Xtract - Browse Files at SourceForge.net

The interactive file manager requires Javascript. Please enable it or use sftp or scp.
You may still browse the files here.
Name	Modified	Size
xtract.tar.gz	2012-05-16	43.7 kB
README.txt	2012-04-22	9.8 kB
Totals: 2 Items		53.5 kB
Xtract script
Version 0.2b

Beer license.  Written for the heck of it.

==========
MOTIVATION
==========

Xtract is a small program I wrote to learn the basics of TCP/IP protocols, and to address certain shortcomings and inefficiencies in the way that Wireshark handles network data. It demonstrates how Wireshark's powerful network traffic analysis capabilities may be combined with the file carving capabilities of programs such as Foremost and NetworkMiner in a manner that is portable and extensible (hence the choice of Perl).  Specifically it offers:

 1. Automated extraction of network stream sessions.  There is no way to automatically pull the contents of TCP/IP streams out of Wireshark without manually clicking through the files.  This is inefficient for large pcap files.  Xtract will pull out UDP/TCP streams and output these streams in a way that greatly facilitates browsing stream traffic.  

 2. Visualization of networks.  As far as I know Wireshark includes no capability to provide link diagrams of network activity captured in pcap files.  Xtract can use GraphViz and Pajek to generate static and interactive diagrams of network behavior.  These diagrams can offer a quick overview of the topology implicit in a network capture file.  See http://d0rkl0rd.net/->Dorkery->"Social Network Analysis On Pcap Files Using Pajek" for an example of how Pajek can be used to help visualized pcap networks.  It would be interesting to explore what other SNA techniques, if any, can be useful applied to better understanding network data. 

 3. Integration of file carving capability.  Xtract is written in a way that makes it easy to write plugins to extract artbitrary file types from captures.  A simple example of a module to extract JPEG files from network traffic is included as "jpegman.pm".  See "How to Write Additional Modules" for details on how to add these modules.


============
REQUIREMENTS
============

The script suite is intended to be highly portable and easily deployed, so requirements are minimal.  If you want to use the network display capability you will need an installation of GraphViz that includes the command-line tools.*  Otherwise any standard Perl 5 installation should be fine.:)

* If you want to open the resultant GraphViz files automatically (and are not running OSX) you will need to adjust the command for opening the *.gv file, which is customizable in xtract.conf file.  Otherwise you may get complaints about how the "open" command is missing from your system.

============
KNOWN ISSUES
============

Other than completely sucking?

Clearly, my approach of generating analytics (session dumps, network diagrams) based on unique IP addresses is flawed.
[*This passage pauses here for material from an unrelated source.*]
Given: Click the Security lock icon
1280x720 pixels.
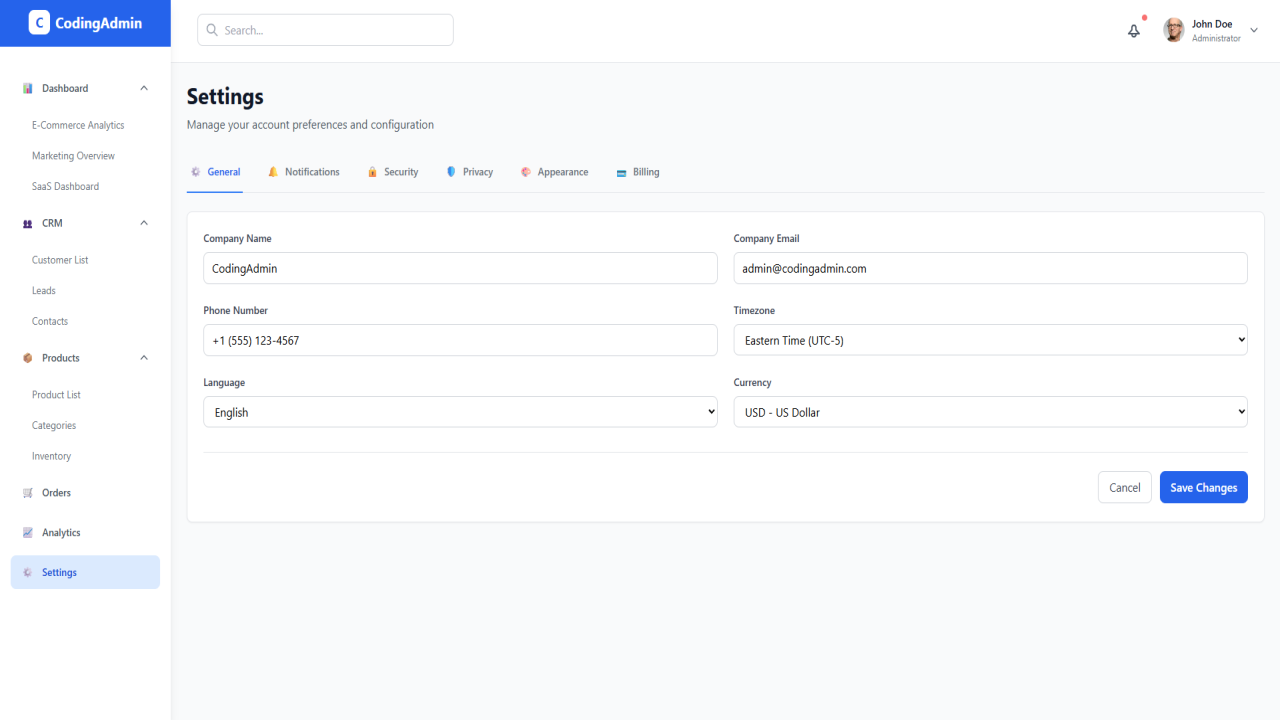Looking at the screenshot, I should click(372, 172).
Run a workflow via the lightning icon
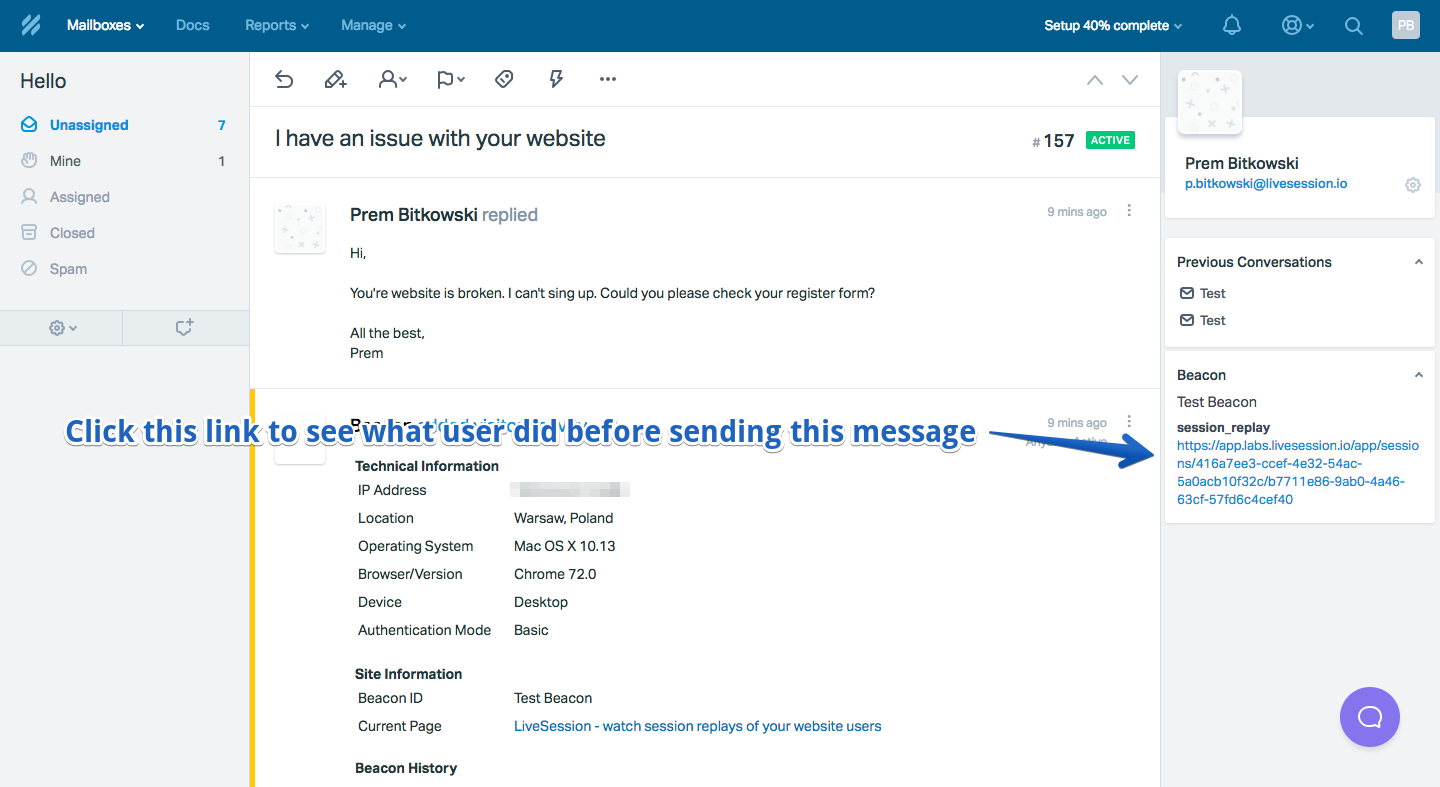 point(556,80)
Would be very interesting to cook up some sauce to (a) format tunneling activity (i.e. local:1 -> local: 2) in a meaningful way to the person doing analysis and even better (b) to write some heuristics to reconstruct tunneled channels automatically. 
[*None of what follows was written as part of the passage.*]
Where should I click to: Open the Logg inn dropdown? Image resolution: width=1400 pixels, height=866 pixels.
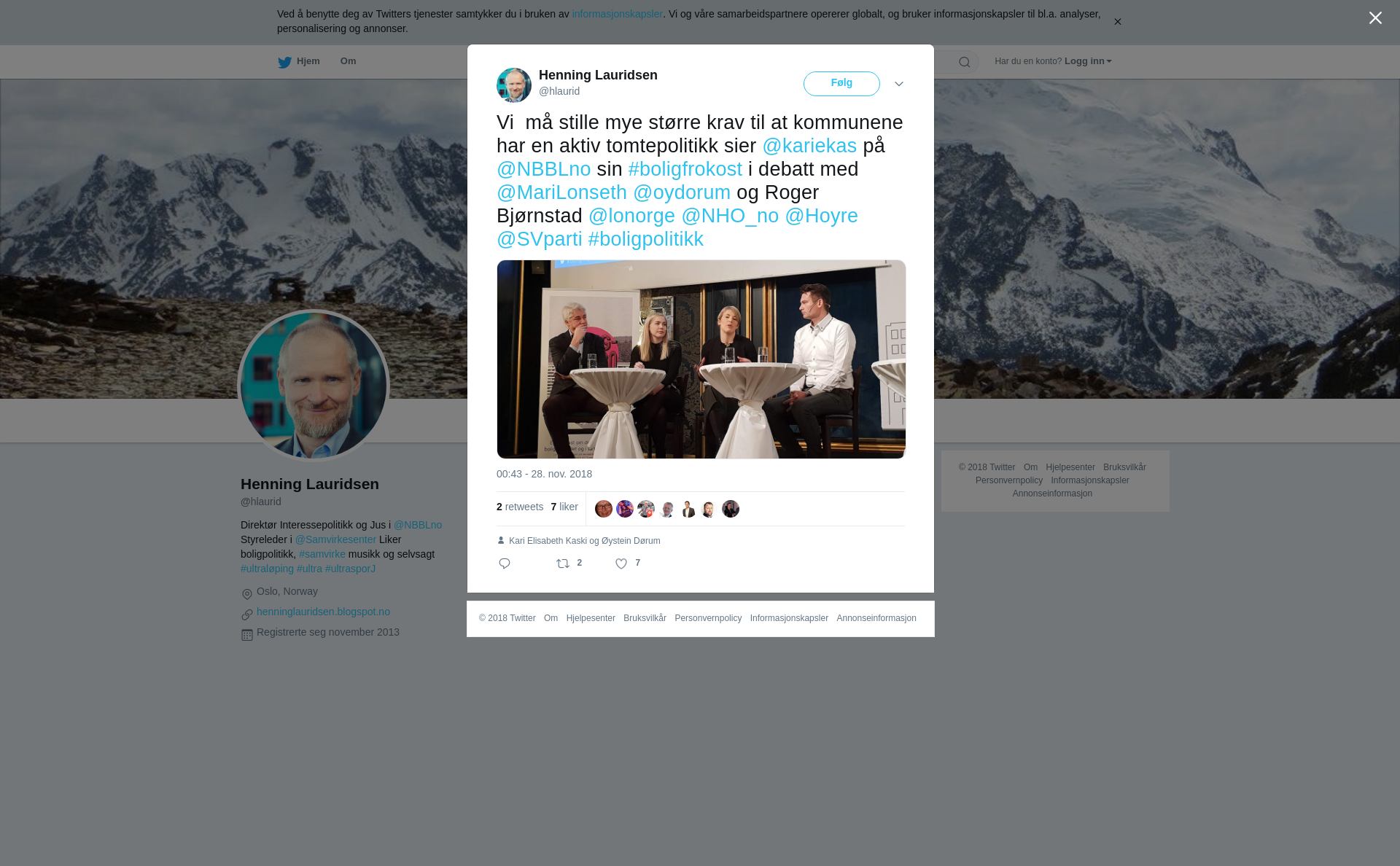click(x=1088, y=61)
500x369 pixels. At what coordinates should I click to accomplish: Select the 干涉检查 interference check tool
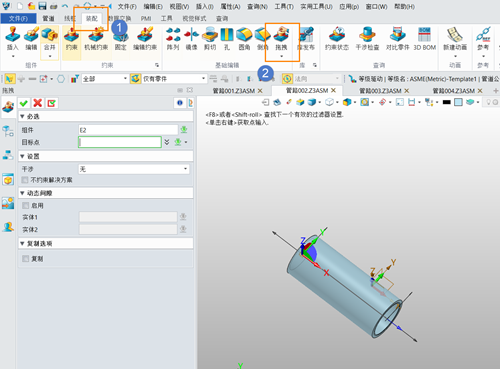point(367,35)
Something to work on but I don't feel too bad since Wireshark sucks at this too.

* UPDATE: Took out part (a) over the weekend.  What's interesting is that even when you combine dumps from all interfaces involved in a tunnel transaction (eg client->tunneled port->SSH server->local listener) there still seems to be a "step missing" between forwarding of traffic back to the client and the forwarding to the local listener.  I was expecting to be able to perform analysis along the lines of Port A talks to Port B, Port B talks to Port C, therefore traffic involving Ports A,B,C is part of a tunnel.  Apparently I'm going to have to do more research into the mechanics of tunneling before I can figure out the right of data to visualize this activity better.  If anyone has a  bright idea about how to solve this please let me know.:)

=====
USAGE
=====

1. Before running the first time, you must set the absolute path to the "modules" directory inside the main "xtract" program.  

use lib "/path/to/xtract/modules/" -> "whatever the correct path is"
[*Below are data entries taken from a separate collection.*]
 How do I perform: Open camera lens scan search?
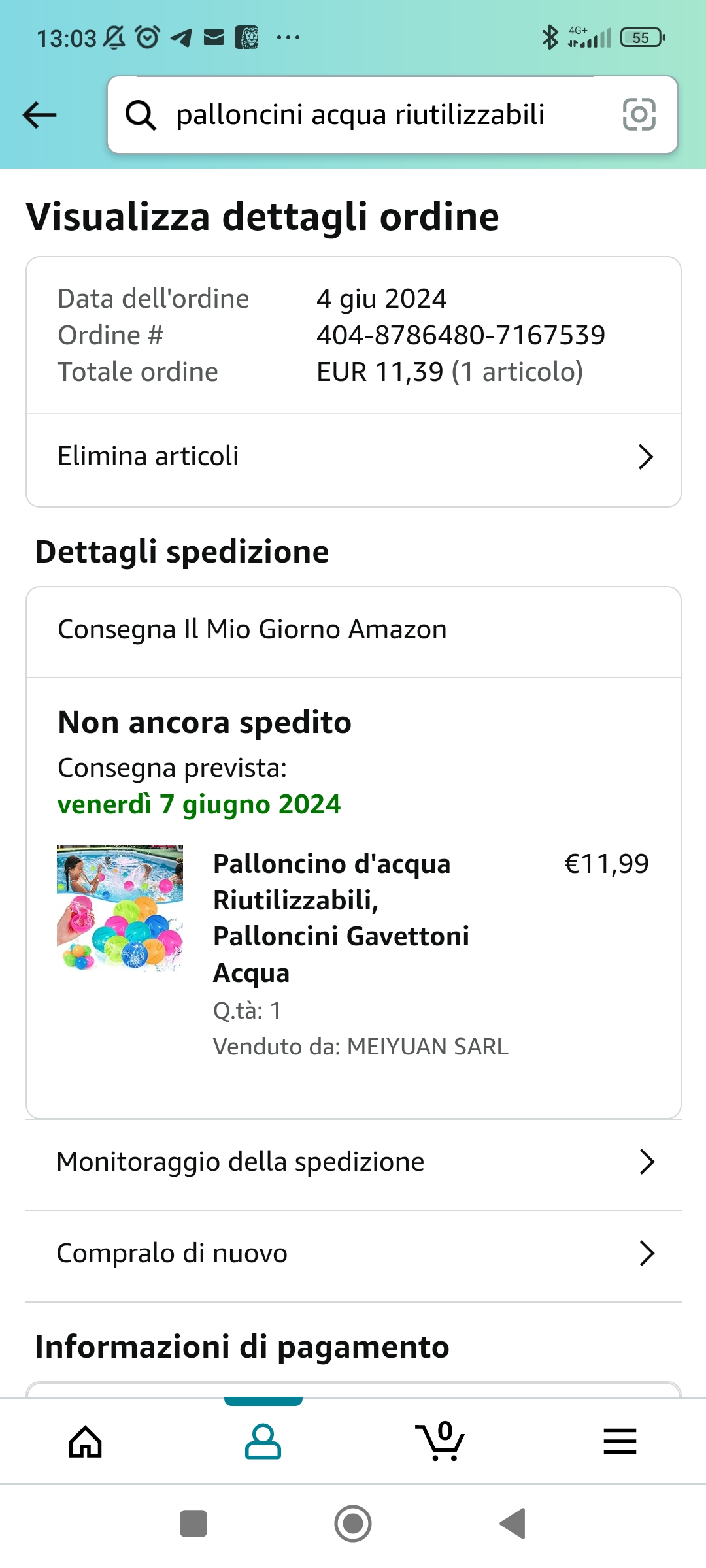pos(639,115)
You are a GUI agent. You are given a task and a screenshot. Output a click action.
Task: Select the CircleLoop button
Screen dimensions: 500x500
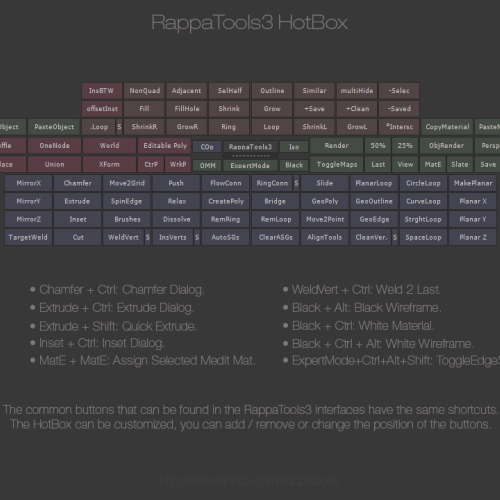click(x=423, y=183)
And change the $ROOT value to the directory immediately above the directory, wherever the xtract.conf file is contained.

2. type "xtract" at the command line to get a list of the main program options.  type "xtract [COMMAND]" to get a list of any sub-options available for main program options.

3. xtract.conf contains human-readable names for various TCP,UDP,ICMP,IGMP protocols according to port number, together with various commands for file creation / opening that are system-specific.  Please feel free to amplify/adjust according to your own needs.

===============================
HOW TO WRITE ADDITIONAL MODULES
===============================

Xtract is designed to maximize decentralization of program functions into separate modules "sessionman","jpegman",etc.  I find Perl's implementation of object oriented programming to be very clumsy, and so these modules are by and large simple collection of subroutines specific to a general task eg xtracting JPEG files, TCP/IP streams, etc.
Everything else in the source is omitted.